··· DATOS DE ENTRADA

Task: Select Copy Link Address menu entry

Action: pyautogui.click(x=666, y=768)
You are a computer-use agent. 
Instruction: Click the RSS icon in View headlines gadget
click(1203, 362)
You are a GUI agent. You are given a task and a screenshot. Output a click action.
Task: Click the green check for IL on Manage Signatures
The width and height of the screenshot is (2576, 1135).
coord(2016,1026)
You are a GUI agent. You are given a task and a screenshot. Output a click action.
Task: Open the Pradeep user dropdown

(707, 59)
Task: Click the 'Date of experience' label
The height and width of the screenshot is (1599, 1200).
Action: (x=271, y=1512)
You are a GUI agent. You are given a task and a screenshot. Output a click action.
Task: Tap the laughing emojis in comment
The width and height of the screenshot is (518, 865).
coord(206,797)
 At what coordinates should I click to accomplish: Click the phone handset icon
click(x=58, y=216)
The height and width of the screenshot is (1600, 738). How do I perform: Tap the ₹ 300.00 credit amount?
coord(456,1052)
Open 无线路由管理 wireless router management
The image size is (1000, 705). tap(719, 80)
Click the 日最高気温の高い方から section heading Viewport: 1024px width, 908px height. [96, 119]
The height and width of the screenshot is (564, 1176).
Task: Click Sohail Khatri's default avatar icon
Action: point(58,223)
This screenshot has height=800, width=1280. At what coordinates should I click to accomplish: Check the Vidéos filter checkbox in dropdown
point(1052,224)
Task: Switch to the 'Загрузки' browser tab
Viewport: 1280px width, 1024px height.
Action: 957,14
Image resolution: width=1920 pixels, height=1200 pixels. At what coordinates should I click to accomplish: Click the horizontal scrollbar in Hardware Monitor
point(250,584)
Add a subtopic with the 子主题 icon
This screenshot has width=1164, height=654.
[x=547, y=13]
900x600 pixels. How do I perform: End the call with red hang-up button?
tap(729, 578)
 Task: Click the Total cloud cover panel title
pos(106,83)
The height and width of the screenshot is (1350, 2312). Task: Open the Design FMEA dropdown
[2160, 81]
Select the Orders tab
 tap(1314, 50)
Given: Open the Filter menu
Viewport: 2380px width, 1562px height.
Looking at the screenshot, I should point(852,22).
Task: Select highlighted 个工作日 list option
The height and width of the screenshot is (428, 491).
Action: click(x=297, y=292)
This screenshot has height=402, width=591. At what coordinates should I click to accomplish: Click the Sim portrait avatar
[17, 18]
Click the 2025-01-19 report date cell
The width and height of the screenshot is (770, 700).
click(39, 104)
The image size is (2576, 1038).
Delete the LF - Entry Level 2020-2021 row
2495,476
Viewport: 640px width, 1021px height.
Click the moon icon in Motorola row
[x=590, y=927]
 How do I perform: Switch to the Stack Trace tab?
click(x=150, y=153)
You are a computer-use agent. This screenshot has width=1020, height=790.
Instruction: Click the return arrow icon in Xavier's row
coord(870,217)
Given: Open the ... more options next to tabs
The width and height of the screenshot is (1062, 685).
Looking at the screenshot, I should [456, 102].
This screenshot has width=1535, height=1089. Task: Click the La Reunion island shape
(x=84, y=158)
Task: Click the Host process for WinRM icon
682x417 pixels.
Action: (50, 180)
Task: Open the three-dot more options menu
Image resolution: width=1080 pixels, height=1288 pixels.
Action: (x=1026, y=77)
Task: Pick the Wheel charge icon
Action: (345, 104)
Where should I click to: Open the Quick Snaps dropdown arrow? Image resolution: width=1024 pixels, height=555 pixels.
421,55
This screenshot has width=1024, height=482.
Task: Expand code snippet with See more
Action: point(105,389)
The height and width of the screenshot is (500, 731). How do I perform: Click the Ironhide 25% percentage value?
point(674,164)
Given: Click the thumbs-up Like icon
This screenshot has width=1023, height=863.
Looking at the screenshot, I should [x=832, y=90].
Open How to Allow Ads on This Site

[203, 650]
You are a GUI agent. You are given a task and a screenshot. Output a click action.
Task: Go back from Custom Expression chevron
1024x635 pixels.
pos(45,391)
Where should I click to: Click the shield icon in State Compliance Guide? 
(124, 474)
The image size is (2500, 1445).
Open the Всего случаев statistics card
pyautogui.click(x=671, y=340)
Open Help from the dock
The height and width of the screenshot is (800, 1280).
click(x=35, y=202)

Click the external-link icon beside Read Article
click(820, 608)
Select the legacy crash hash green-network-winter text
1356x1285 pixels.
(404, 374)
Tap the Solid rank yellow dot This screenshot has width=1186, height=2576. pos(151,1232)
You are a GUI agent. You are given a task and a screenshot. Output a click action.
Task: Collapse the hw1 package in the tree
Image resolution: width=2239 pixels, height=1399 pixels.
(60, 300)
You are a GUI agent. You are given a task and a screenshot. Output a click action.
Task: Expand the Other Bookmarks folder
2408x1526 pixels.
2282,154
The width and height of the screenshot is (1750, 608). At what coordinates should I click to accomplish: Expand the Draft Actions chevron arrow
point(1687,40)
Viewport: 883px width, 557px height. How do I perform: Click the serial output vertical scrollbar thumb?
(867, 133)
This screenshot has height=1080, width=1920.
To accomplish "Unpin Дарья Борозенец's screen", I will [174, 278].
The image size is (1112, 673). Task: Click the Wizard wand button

······

■ EJERCICIO: Reproduce los registros desde el comienzo hasta la línea que contiene "coord(2016,1026)", ambas incluidas, y cambia "agent" por "assistant" sin modificar nada más.

■ RESPUESTA DEL EJERCICIO:
Task: Select Copy Link Address menu entry

Action: pyautogui.click(x=666, y=768)
You are a computer-use assistant. 
Instruction: Click the RSS icon in View headlines gadget
click(1203, 362)
You are a GUI assistant. You are given a task and a screenshot. Output a click action.
Task: Click the green check for IL on Manage Signatures
The width and height of the screenshot is (2576, 1135).
coord(2016,1026)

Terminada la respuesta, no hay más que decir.